The motif of clocks and timepieces appears throughout the novel to reflect both urgency, regret, and nostalgia. Kimkim declares his life has been “long,” though he dies before middle age. Joar feels like there’s a countdown ticking inside him to his death, fueling his need to protect his friends. Ted is suspended in emotional stasis after Kimkim’s death, staring at the watch bearing the initials of those he loves: “[H]e still wishes the same thing, that he was fourteen years old and that the world was full of broken clocks” (169).

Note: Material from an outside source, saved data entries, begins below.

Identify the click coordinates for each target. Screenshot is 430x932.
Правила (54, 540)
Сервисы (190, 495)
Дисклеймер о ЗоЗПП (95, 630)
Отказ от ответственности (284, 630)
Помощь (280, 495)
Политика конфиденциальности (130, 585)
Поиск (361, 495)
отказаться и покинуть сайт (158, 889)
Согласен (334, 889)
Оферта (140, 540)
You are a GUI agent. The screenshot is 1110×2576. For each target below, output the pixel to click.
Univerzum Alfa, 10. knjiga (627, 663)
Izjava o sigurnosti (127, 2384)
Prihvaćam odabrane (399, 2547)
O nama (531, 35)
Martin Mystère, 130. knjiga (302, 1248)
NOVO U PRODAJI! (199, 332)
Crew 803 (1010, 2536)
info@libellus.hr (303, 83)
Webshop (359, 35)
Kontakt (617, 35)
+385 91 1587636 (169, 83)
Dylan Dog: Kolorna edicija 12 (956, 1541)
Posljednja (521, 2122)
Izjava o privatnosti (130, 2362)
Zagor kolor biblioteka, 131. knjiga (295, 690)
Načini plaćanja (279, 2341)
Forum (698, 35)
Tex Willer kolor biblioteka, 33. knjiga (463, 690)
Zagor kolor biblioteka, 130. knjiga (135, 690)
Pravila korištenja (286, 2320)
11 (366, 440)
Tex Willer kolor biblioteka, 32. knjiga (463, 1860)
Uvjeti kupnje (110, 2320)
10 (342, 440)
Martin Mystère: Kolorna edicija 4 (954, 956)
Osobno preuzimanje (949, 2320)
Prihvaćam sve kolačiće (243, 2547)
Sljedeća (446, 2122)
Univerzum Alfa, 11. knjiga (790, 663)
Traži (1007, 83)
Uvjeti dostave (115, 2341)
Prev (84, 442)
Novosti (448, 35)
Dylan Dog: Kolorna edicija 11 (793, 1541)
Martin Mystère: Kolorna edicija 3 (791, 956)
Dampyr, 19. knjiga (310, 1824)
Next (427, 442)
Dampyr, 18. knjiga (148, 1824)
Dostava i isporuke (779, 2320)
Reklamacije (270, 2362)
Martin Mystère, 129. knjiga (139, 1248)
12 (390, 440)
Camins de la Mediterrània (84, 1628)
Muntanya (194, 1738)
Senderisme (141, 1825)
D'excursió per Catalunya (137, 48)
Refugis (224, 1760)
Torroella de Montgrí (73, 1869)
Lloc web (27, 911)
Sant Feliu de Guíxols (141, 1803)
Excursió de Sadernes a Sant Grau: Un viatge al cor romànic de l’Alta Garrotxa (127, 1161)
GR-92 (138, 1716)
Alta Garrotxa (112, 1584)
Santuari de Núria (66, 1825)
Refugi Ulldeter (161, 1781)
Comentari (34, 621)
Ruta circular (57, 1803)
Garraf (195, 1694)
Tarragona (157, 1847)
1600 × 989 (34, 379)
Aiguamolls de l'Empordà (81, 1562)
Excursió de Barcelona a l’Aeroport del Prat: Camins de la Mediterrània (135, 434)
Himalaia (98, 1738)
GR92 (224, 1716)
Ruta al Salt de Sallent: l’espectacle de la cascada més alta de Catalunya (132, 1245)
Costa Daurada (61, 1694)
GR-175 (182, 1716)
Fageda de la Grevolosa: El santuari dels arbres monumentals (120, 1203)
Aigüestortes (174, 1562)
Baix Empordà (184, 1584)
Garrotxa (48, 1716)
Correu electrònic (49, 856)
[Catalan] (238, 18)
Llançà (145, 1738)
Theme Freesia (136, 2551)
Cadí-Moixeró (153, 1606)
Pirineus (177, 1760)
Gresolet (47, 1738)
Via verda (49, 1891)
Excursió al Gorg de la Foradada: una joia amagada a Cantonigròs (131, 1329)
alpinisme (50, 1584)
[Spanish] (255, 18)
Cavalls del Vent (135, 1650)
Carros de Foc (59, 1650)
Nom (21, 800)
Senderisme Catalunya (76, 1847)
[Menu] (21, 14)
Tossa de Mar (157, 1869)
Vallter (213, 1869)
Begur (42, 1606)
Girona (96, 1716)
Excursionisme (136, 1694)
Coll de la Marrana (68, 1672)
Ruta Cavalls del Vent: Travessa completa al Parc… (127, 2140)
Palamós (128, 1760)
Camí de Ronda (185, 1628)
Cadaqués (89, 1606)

When he returns to the story, he marks time by every experience that was their “last.” For Louisa, “[t]ime is a strange concept” as she moves through life without a reliable timeline (12), disoriented by constantly being on the run. Each character struggles with how quickly time can fracture a life and how slowly it can take to piece one back together.
The novel’s exploration of time is a reckoning with the cruel beauty of impermanence as time itself is personified as a thief and a wound: “You dream of nothing but being able to forgive time for making us old. For not letting us stay on a pier with our best friends. For letting summers end” (69). The story conveys the desire to freeze time at its most tender, to remain in the golden hours of youth where love and friendship feel unbreakable and unending. The memorable summer captured in the painting didn’t just end; it was taken, and with it, youthful versions of the friends that can never return. The story captures the ache of growing older, while honoring how memory, love, and art attempt to hold onto what time insists on taking.